AIM OF THE EXERCISE » Find the line holding "Task: Click the delete style trash icon" in the entries below. Give it again exactly, along with every line after it up to and including the line holding "Viewport: 700px width, 546px height.".

PROVIDED ENTRIES »
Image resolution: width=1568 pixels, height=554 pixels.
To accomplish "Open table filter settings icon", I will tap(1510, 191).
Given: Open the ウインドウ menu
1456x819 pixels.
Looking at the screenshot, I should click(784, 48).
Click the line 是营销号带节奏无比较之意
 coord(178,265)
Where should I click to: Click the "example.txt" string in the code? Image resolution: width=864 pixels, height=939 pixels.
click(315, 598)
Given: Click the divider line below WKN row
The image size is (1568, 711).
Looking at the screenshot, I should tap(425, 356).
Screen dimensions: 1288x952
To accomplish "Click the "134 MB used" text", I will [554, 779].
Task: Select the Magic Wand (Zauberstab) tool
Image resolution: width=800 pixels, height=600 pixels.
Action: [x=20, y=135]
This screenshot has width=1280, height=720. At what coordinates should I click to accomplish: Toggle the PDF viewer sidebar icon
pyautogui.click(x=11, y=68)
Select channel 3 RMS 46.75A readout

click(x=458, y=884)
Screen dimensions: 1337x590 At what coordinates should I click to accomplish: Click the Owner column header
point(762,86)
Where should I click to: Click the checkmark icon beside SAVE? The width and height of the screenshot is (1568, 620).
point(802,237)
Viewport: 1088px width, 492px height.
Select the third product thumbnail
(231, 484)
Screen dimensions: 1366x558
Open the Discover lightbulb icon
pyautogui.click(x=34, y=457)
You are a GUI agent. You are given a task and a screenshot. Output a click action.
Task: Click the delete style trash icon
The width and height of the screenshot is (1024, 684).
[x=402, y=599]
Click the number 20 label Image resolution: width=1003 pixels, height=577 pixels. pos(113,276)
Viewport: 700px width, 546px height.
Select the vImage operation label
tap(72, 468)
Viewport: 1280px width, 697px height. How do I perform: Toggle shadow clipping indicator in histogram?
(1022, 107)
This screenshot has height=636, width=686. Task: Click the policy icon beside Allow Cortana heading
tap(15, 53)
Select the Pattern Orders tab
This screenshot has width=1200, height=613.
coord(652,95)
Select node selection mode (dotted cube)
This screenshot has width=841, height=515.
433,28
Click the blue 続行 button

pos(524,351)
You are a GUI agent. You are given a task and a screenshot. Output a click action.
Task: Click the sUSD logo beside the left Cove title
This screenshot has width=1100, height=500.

RESPONSE AREA »
Task: Click the delete style trash icon
The width and height of the screenshot is (1024, 684).
[x=402, y=599]
Click the number 20 label Image resolution: width=1003 pixels, height=577 pixels. pos(113,276)
Viewport: 700px width, 546px height.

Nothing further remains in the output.